Stored records

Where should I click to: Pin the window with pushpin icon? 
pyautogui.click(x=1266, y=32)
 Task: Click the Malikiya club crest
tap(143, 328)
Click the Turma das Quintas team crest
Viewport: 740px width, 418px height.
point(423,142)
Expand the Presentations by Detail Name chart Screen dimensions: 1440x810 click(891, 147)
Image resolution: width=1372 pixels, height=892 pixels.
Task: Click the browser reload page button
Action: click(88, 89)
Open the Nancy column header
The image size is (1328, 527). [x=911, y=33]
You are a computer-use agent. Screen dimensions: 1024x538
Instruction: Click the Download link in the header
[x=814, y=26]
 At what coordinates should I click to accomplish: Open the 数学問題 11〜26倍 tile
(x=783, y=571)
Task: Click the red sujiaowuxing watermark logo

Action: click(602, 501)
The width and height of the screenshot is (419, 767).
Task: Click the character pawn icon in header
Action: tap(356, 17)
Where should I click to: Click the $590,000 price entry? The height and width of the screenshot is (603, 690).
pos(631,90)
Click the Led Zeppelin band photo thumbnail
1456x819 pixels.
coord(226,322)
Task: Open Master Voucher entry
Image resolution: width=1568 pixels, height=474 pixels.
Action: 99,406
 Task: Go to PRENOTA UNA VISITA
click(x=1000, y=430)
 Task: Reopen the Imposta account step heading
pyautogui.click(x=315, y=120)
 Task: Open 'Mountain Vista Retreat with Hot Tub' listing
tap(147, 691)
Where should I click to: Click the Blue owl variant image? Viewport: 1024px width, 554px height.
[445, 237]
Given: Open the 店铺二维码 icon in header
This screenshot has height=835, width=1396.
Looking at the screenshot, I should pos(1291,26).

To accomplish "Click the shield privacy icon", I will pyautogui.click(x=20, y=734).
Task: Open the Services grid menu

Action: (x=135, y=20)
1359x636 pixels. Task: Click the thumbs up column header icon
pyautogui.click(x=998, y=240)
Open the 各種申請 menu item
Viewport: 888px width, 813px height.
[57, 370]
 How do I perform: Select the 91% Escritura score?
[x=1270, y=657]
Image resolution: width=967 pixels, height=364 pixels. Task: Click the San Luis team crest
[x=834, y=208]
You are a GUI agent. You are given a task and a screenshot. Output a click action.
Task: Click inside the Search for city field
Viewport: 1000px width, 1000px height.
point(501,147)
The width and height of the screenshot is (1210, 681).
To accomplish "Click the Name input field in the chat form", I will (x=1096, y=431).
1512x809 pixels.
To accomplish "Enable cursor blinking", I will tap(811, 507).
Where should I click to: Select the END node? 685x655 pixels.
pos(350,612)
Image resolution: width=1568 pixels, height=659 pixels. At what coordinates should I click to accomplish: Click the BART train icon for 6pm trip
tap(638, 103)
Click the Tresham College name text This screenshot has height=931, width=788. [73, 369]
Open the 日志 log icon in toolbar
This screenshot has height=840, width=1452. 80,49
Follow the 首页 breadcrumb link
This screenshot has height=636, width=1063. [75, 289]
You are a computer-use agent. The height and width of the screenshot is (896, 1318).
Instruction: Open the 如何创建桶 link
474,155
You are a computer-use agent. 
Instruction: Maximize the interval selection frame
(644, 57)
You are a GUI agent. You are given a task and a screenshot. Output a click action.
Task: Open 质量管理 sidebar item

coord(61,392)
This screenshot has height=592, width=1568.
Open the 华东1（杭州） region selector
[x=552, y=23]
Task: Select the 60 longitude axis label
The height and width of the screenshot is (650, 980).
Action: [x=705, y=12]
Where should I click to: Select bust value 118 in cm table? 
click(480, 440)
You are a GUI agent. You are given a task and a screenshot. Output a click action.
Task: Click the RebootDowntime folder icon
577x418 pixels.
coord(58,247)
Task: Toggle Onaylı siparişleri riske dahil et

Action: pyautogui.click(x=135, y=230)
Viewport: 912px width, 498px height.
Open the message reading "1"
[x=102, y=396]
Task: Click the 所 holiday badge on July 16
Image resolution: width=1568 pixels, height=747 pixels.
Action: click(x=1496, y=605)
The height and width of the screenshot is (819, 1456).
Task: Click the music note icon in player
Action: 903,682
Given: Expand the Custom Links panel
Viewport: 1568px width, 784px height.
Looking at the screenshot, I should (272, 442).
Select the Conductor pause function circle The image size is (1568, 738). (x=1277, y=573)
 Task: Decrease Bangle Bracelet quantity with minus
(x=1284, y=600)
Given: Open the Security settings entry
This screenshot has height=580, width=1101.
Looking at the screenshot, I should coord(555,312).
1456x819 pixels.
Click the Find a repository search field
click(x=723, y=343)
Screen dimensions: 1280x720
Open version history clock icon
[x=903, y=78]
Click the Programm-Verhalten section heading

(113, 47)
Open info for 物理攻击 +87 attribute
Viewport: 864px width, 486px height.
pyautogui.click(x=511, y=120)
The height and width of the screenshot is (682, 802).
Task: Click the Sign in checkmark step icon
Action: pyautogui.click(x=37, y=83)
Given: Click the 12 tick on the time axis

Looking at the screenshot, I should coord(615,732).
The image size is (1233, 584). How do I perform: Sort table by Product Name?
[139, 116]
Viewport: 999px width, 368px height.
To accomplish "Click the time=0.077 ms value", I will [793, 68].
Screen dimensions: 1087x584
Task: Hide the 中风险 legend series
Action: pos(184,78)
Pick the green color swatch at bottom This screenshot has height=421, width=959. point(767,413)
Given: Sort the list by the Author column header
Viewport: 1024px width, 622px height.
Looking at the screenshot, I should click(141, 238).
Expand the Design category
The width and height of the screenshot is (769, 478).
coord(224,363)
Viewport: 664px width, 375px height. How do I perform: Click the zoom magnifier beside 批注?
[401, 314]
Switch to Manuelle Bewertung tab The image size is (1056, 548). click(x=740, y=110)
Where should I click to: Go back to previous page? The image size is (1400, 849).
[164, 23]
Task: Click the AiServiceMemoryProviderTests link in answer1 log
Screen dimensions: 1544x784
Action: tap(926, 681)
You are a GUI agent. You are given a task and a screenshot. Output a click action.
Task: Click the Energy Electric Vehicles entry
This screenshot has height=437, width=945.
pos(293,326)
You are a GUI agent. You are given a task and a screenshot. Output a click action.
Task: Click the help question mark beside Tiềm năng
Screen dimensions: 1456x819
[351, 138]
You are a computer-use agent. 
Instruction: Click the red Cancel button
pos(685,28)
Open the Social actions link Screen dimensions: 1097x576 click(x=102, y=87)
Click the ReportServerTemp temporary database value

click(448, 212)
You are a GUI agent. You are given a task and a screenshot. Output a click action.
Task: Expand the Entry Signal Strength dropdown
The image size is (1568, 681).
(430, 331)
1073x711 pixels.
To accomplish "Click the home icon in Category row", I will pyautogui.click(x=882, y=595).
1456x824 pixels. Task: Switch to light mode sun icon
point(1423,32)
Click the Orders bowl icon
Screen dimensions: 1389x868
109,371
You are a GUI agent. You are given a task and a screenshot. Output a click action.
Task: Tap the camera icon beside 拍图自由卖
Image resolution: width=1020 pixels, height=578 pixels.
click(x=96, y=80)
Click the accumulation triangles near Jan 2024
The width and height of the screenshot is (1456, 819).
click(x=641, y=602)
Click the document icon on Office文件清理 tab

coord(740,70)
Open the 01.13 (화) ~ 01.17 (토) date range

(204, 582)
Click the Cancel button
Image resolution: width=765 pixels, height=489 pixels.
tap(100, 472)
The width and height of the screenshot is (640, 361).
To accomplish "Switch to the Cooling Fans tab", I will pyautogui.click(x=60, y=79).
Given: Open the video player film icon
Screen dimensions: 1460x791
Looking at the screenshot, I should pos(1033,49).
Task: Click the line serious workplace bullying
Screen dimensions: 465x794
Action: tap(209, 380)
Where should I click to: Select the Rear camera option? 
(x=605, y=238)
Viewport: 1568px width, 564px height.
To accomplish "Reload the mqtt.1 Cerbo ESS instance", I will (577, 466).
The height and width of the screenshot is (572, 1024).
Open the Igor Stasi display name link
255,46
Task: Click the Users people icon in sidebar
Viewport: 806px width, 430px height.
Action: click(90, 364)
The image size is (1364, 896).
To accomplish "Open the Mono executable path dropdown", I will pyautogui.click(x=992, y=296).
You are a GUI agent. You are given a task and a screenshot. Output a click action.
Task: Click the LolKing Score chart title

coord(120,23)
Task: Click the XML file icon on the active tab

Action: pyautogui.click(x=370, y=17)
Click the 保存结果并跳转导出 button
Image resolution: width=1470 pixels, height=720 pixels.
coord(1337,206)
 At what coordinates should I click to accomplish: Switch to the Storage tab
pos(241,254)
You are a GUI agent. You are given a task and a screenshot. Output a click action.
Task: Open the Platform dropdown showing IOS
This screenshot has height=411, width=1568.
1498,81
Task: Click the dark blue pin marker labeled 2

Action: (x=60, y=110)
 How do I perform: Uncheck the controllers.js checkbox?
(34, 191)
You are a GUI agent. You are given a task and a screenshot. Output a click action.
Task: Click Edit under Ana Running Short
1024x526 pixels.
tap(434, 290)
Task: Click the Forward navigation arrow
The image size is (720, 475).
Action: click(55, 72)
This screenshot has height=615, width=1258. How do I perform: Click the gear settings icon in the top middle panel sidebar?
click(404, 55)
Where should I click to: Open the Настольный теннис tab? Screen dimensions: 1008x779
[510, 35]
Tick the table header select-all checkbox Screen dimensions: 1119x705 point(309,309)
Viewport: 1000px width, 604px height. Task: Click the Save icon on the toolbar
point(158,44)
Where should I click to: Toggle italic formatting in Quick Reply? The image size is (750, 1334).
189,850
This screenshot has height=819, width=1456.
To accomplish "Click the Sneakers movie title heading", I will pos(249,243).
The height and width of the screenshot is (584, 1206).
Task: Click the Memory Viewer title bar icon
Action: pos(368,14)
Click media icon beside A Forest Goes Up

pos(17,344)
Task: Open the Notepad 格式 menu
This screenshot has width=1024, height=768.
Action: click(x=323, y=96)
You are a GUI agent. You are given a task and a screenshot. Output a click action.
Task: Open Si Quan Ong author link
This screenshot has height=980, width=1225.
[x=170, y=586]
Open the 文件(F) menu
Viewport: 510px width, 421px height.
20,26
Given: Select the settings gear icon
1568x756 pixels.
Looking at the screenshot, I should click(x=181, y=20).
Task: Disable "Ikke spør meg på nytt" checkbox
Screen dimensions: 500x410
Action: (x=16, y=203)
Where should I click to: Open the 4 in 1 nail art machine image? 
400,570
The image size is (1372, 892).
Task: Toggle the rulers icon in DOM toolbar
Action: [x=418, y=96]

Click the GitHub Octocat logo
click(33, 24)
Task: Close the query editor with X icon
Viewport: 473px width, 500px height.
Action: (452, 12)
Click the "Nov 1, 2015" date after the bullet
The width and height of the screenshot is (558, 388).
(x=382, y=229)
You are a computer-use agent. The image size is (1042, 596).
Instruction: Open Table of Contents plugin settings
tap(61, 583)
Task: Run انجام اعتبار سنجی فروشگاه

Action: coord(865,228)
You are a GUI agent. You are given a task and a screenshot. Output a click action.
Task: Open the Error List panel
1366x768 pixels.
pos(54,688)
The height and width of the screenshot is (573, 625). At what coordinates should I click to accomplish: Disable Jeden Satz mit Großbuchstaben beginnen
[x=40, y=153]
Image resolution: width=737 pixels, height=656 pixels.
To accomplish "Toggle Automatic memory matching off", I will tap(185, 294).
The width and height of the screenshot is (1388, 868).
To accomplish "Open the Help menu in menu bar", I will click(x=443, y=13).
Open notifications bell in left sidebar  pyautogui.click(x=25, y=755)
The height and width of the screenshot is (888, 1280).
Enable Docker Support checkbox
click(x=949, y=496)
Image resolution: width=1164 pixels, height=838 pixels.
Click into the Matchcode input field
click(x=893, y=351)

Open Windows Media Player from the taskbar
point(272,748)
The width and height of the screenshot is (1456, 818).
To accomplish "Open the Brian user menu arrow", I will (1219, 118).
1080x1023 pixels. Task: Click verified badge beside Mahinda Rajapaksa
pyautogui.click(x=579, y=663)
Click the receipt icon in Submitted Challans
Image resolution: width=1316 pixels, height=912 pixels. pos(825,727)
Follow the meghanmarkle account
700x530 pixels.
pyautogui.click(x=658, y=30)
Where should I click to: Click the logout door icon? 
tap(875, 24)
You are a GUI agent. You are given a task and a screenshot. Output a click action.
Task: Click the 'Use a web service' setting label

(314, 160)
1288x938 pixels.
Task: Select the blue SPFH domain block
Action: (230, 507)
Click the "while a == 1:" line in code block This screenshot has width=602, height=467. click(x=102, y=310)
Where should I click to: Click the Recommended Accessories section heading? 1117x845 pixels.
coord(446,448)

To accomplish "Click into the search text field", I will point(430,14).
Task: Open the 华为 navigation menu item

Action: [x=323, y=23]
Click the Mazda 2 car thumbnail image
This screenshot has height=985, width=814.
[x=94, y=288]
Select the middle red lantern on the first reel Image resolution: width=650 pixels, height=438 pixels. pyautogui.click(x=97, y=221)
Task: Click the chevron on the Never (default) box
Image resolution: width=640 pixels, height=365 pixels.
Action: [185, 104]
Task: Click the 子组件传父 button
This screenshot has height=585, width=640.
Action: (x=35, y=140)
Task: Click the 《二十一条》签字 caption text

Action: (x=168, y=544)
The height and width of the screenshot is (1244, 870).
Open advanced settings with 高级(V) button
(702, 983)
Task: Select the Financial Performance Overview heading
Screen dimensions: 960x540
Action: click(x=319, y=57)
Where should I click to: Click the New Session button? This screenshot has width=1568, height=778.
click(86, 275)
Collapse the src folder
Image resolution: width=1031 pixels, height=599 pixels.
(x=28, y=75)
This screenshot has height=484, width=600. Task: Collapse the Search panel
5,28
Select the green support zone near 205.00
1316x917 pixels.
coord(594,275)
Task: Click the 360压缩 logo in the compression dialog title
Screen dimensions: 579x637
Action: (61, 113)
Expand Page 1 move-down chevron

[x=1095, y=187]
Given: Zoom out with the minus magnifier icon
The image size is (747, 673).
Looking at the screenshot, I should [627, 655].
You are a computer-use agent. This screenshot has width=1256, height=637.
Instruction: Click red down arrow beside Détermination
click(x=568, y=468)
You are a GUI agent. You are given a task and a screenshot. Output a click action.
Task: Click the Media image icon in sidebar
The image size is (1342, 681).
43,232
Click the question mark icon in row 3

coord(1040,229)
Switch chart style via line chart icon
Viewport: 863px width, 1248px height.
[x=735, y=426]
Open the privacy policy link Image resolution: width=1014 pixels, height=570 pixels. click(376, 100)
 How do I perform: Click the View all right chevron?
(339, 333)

To be done »
Put the lines of the data above, from the line containing "1456x824 pixels. Task: Switch" through the line containing "tap(100, 472)", into a numbered list, leaving out any blank lines.

Completed exercise »
1. 1456x824 pixels. Task: Switch to light mode sun icon
2. point(1423,32)
3. Click the Orders bowl icon
4. Screen dimensions: 1389x868
5. 109,371
6. You are a GUI agent. You are given a task and a screenshot. Output a click action.
7. Task: Tap the camera icon beside 拍图自由卖
8. Image resolution: width=1020 pixels, height=578 pixels.
9. click(x=96, y=80)
10. Click the accumulation triangles near Jan 2024
11. The width and height of the screenshot is (1456, 819).
12. click(x=641, y=602)
13. Click the document icon on Office文件清理 tab
14. coord(740,70)
15. Open the 01.13 (화) ~ 01.17 (토) date range
16. (204, 582)
17. Click the Cancel button
18. Image resolution: width=765 pixels, height=489 pixels.
19. tap(100, 472)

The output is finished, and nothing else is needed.